Do not turn in extra credit problems with regular homework: give them directly to me. Each problem will receive one of three grades: check+, check, or check- . The first (check+) means that the solution was essentially correct. The second (check) means that there was substantial insight into the problem but that there was still a major component missing in the solution. The third (check-) recognizes that some effort was made, but indicates that the solution was too far from correct for substantial credit.

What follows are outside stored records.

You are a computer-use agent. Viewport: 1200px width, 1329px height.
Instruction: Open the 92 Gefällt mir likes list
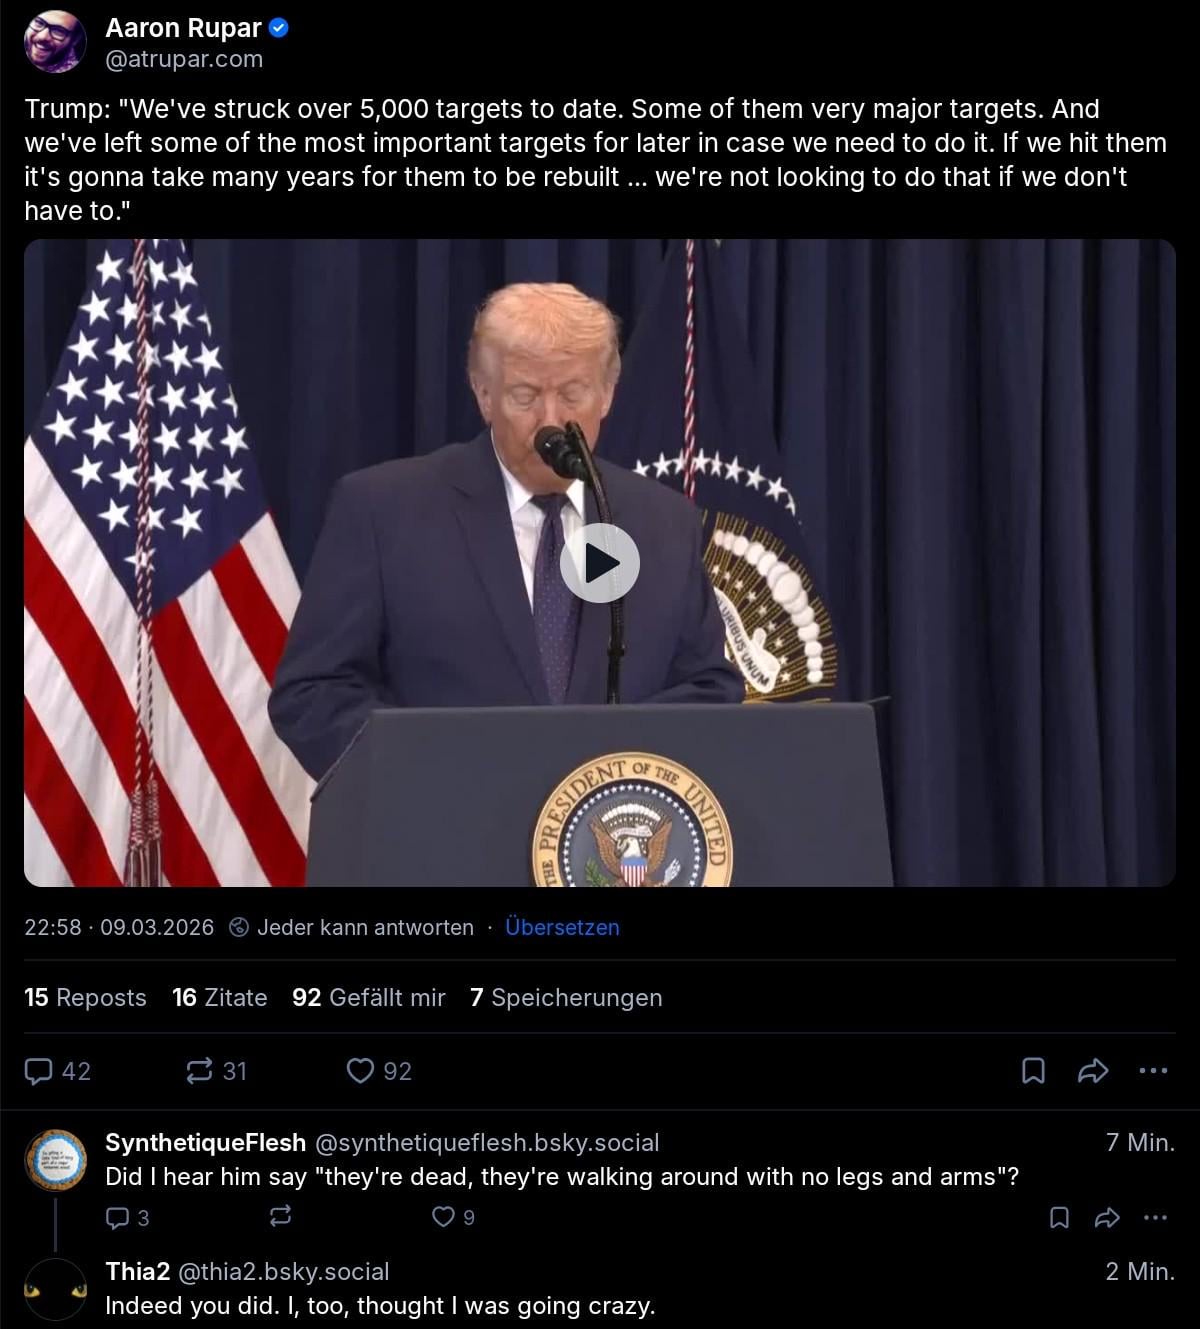[x=368, y=997]
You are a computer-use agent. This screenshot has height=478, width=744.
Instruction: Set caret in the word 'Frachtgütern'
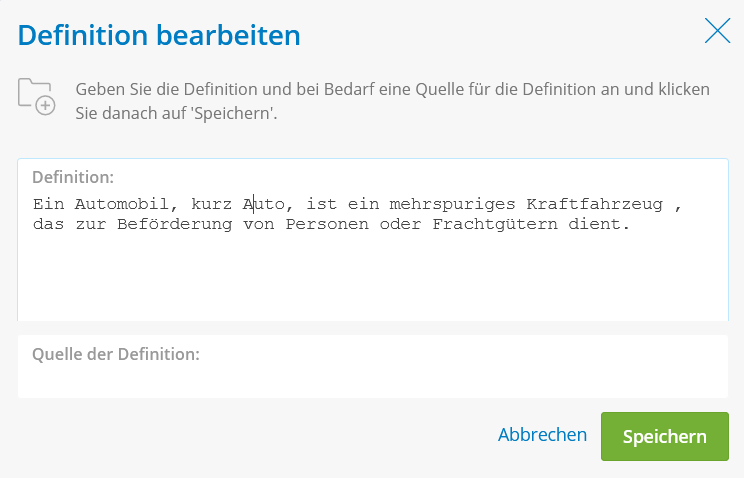click(x=495, y=224)
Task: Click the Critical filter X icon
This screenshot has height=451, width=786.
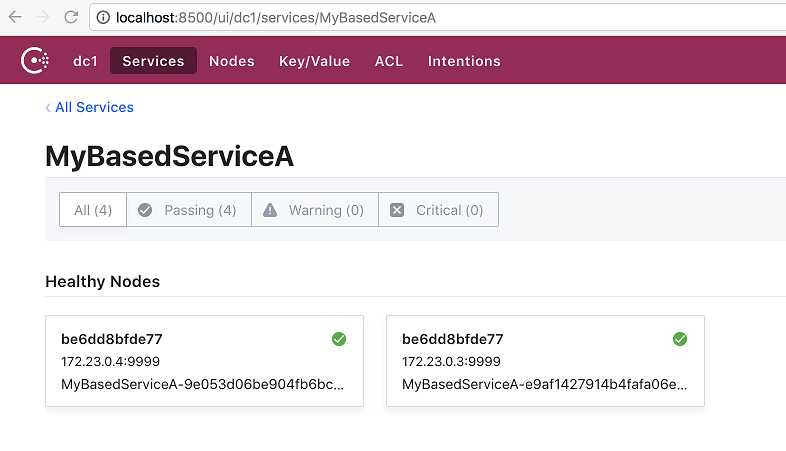Action: click(397, 210)

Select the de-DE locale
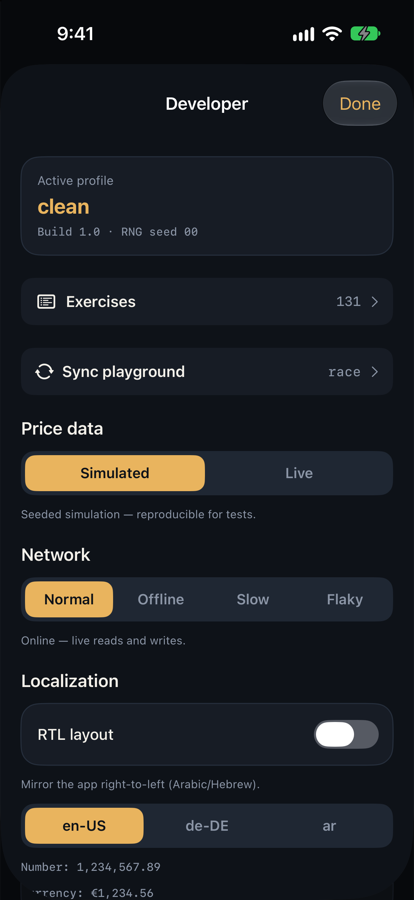pyautogui.click(x=207, y=826)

I will use these problems in grading in several ways: for any two check+'s or any four check's I will replace one of your lowest (or missing) homework grades with a perfect score. If you are close to but beneath a grade line I will be greatly influenced in deciding whether to give you the higher grade by performance on extra credit problems. However, I am hoping that people will try these problems not for the possible effect on their grades, but rather for challenge and enjoyment.
EC#1. You are a contestant on a quiz show. There is a wonderful prize behind one of three doors --- behind the other two, nothing. You choose one of the doors. The quiz show host, who knows where the prize is, opens one of the wrong doors. You are then given a choice: you can get what is behind the door you chose originally, or you can switch to the other unopened door. What should you do? More precisely, what is the probability that you will win the prize if you stick with your original choice? If you switch? [9/10]

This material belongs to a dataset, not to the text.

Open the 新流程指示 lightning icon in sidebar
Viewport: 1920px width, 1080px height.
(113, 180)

EC#2. What happens in the preceding problem if there are seven doors instead of three (still just one prize), and the host opens five wrong doors before giving you the choice of switching? What if there are n doors, where n is an integer at least 3, one prize, and the host opens n-2 wrong doors? [9/12]
EC#3. What is the probability that at least two students in a class of 30 will have the same birthday? For simplicity, assume that no one in the class was born on February 29, and that all other dates are equally likely. [9/15]
EC#4. In a certain country the percentages of boy babies and girl babies born are equal under normal circumstances, and their life expectancies are the same. But a tradition develops that families keep having children until a girl is born, and then stop. (Of course, they may have to stop for other reasons.) What is the expected ratio of males to females in the population? [No deadline yet]